It appears we’re in the midst of a mini-explosion of reflection about the status of the science fictional dreams that, according to some observers and thinkers, fueled our 20th-century race into space. Basically, the space program in its original conception or incarnation — which in addition to its obvious nature as a geopolitically motivated Cold War phenomenon was truly a vision-driven effort to explore beyond our own planet and establish a future for us among the stars — is dead or dying. Commercial spaceflight a la Richard Branson may indeed have a booming future, but this is a far cry from what we originally, collectively envisioned. At the same time, and in a most interesting development, NASA is attempting to address the lack-of-vision problem directly by returning to its philosophical roots in visionary science fiction and forging a relationship with modern SF writers (see below).
Here’s a sampling from the sprawling conversation. The first two items were published just today. The third came out a week ago. The fourth is from 2009. The fifth mentions several major space flight-related projects launching even now. I close with some reflection from Theodore Roszak on the dubious advisability of seeking the stars at all when the contemporary earthbound cultural landscape is a “desert” of soul-dead corporate-industrial consumerism.
From Discovery News: “Is Human Spaceflight Worth It?” (8/31/11)

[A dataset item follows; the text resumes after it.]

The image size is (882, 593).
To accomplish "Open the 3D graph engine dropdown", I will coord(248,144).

Today’s common thought about science and exploration demands positive results and it demands them now. With that attitude, it’s little wonder that many areas of science are finding themselves either mocked by politicians woefully ignorant of their work and out to score cheap political points, or de-funded to the point of nearly shutting down. Human spaceflight, particularly in the U.S., is unfortunately one of the scientific programs that face a very grim immediate future. With the shuttles retired, Soyuz malfunctioning, and the International Space Station (ISS) facing the very real risk of being abandoned in just a few months, we could be witnessing a brutal and completely undeserved self-inflicted blow to a program that put humans on the surface of another world. As lawmakers and bean counters decry sending humans to space as a waste of time and money, slashing budget after budget for the task, they’re in effect denying us the benefits that come from exploring the vast unknown realms beyond our planet for the sake of short term gain and childish partisan bickering … When a single bailout package to banks, that begged for government handouts after their elaborate financial schemes failed, can fund another Apollo project ten times over or fully pay for every NASA program for decades, it’s pretty obvious that we’re not dealing with a shortage of cash. We’re dealing with an inadequate vision and skewed priorities.

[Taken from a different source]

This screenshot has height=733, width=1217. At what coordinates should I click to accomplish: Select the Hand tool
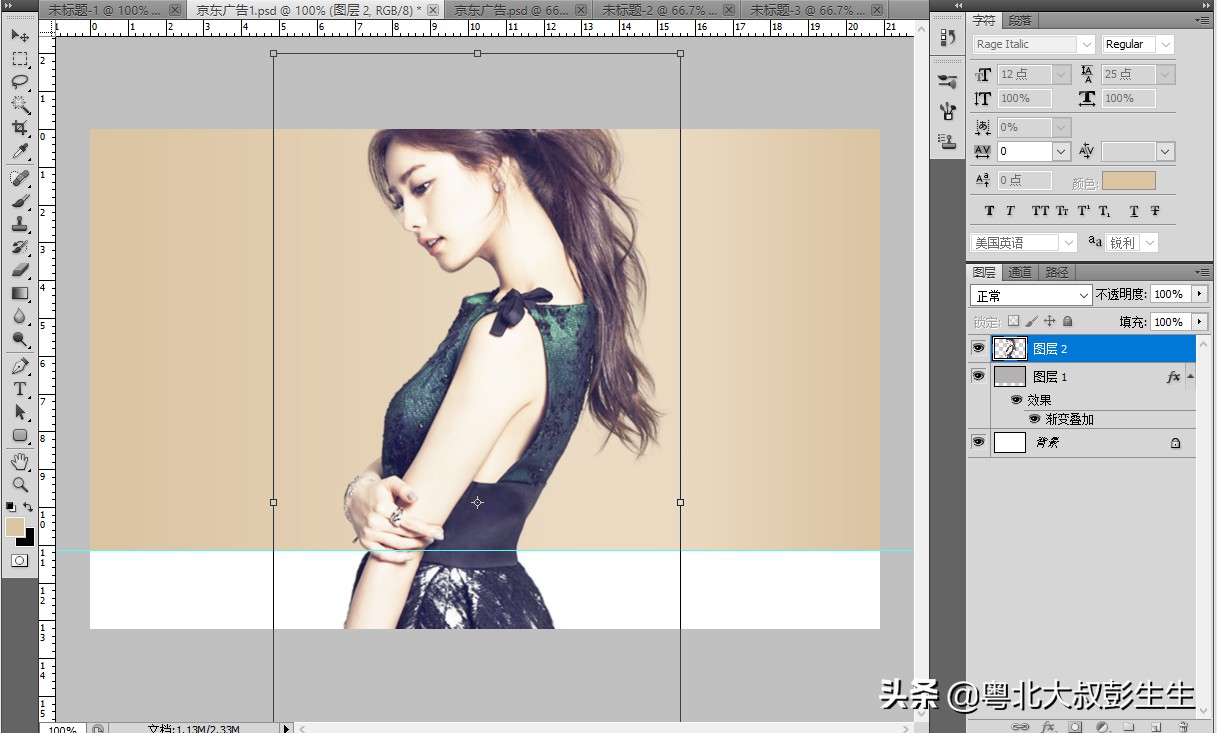(20, 460)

Next, from The Archdruid Report: “The Future That Wasn’t” (8/31/11)
Just as the young engineers and military officers of 1910 had all grown up reading Jules Verne and H.G. Wells, as America stumbled into its age of global empire after the Second World War, a very large number of its young men (and a much smaller but still significant fraction of its young women) had grown up daydreaming of rockets to Mars and adventures with the Space Patrol … Before long a new US president was announcing a massively funded plroject to put men on the moon, the first rockets were blasting off from Cape Canaveral, and a nation already intrigued by the notion of outer space, and alternately amused and intrigued by the space-centered folk mythology of the UFO phenomenon, signed on to the opening stages of the grand future history already sketched out for them by decades of pulp science fiction. For the next decade and a half or so, fantasies of a future among the stars shaped the decisions of politicians and the public alike. By the time the Apollo program was well underway, staff at NASA was already sketching out the next generation of manned interplanetary spacecraft that would follow the Moon landing and cutting blueprints for the probes that would begin the exploration of the solar system. That’s when things started to run off the rails that seemingly led to the stars, because the solar system revealed by those probes turned out to have very little in common with the “New Worlds for Man” that the fantasies required … The intersection of imperial extravagance, technological triumphalism, and anti-Communist panic that flung billions of dollars into a quest to put men on the Moon made it possible, for a little while, for a minority of visionaries with a dream about the future to think that their dream was about to become reality. The dream unraveled, though, when the rest of the universe failed to follow the script, and a great many of the visionaries found themselves sitting in the dust wondering what happened.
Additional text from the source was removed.